The decrease in arrests experienced by adults doesn’t carry on to youths.

A new study has found that legalizing cannabis doesn’t carry the same impacts for youth that it does adults. In fact, youth still face arrest and incarceration in states that only legalize without a proper decriminalization policy.

Published in JAMA Pediatrics Monday, the study analyzed arrest data from 38 states in 2000 to 2016 between adult and youth younger than 18 to learn how the varying policies across states impacted each group’s arrest numbers over time.

The researchers found that states with a decriminalization policy saw their arrest rates among adults decrease by more than 131 per 100,000 people. For youth, the rate dropped by 60 per 100,000 people. When it comes to legalization, however, youth barely saw anything change: the rate dropped by just 7 per 100,000 people. Meanwhile, adults saw a higher reduction with legalization than decriminalization: more than 168 per 100,000 people.

The authors—from Eastern Virginia Medical School and Washington University School of Medicine in St Louis—wanted to see how legalization policies fare up to decriminalization policies. Decriminalization doesn’t make weed legal, but it does reduce the consequences when police catch a person with some. Instead of facing jail time, you may have to pay a small fine that won’t tarnish your record.

Legalization usually involves that and allowing people to purchase cannabis without a problem. However, legalization involves people 21 and older, so youth aren’t always included in the policy. That means they may continue to face criminalization under these. In total, the study includes seven states that have decriminalization policies and four with legalization. The rest were used as controls.

Most states that legalized cannabis had their own individualized policy for youth. For instance, Alaska, Colorado, and Washington still treated possession for underage users as a crime after their legalization policies took hold. They slowly grew more lenient, but some stayed the same.

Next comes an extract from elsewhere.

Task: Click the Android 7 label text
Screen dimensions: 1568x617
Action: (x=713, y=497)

The results aren’t all that surprising, the authors note. After all, legalizing weed is for adults. But its also been a response to the mass criminalization of people of color, especially youth, have faced at the hands of the war on drugs. As the Drug Policy Alliance notes, nearly 80 percent of the people incarcerated for drug offenses are black or Latino.

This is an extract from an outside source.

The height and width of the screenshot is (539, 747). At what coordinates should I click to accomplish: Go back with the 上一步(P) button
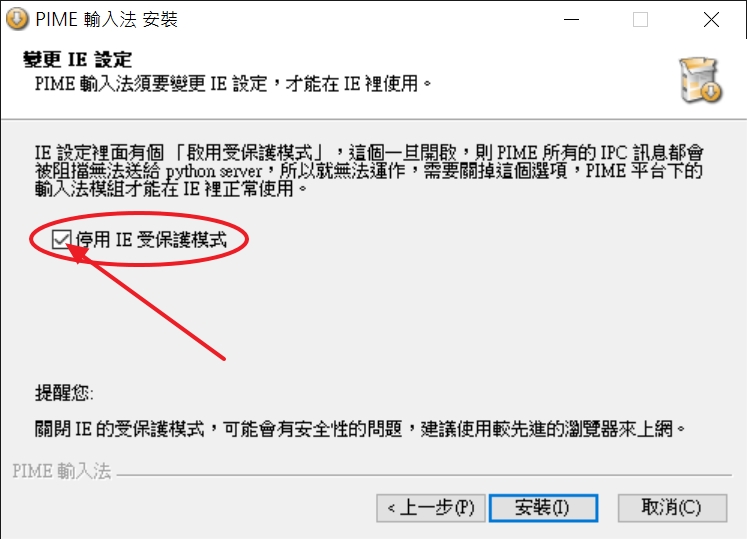[x=431, y=508]
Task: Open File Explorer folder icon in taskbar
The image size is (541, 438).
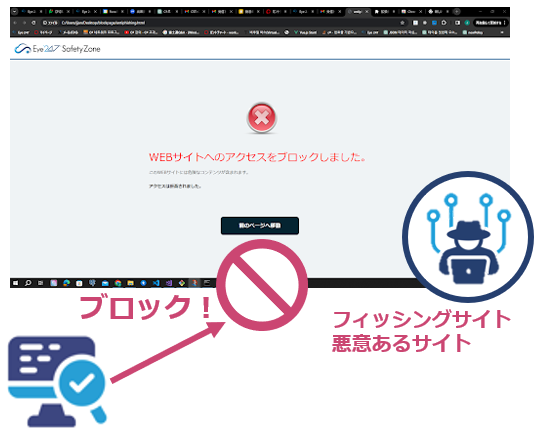Action: [x=130, y=283]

“However, focusing on adults to the exclusion of youths also runs counter to the spirit of legalization, which is motivated by the desire to reduce criminal penalties for cannabis use,” the authors write in the study.

Kids are the future, and an arrest record for pot possession could threaten their future opportunities for a job or college. This new study highlights the way so-called progressive cannabis policy may have left our next generation behind. The authors speculate that legalization for adults may even have a side effect on police behavior; perhaps they shift their focus to kids if they don’t have to worry about adults anymore. That requires further examination, of course. The study goes on:

This possibility is consistent with prior research suggesting that police interact with youths and adults differently and that arrest is the preferred strategy of officers when interacting with juvenile suspects.

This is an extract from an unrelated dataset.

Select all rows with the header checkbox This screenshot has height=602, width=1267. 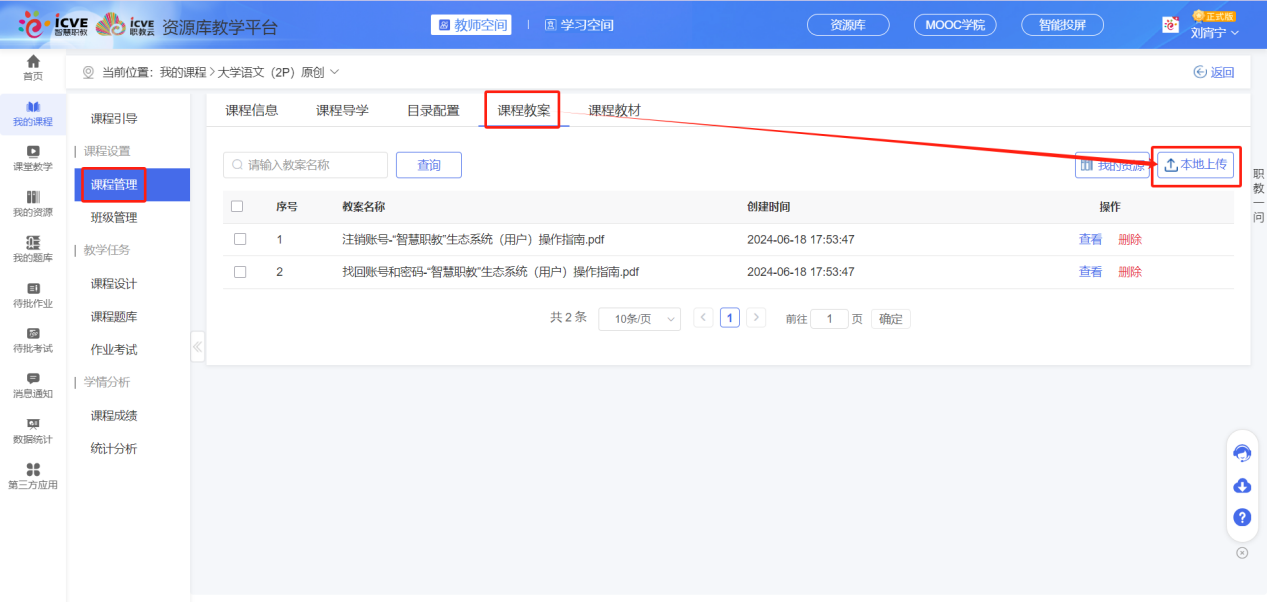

All that being said, the authors note some limitations, including the assumption that policy change is to blame for this shift in the arrest rate. The rate changes occur after the new policies take effect, but it’s worth noting for transparency. What the study makes clear, however, is that young people in the U.S. are getting the short end of the stick. With cannabis exploding into a multibillion-dollar industry, should young people still be going to jail for it?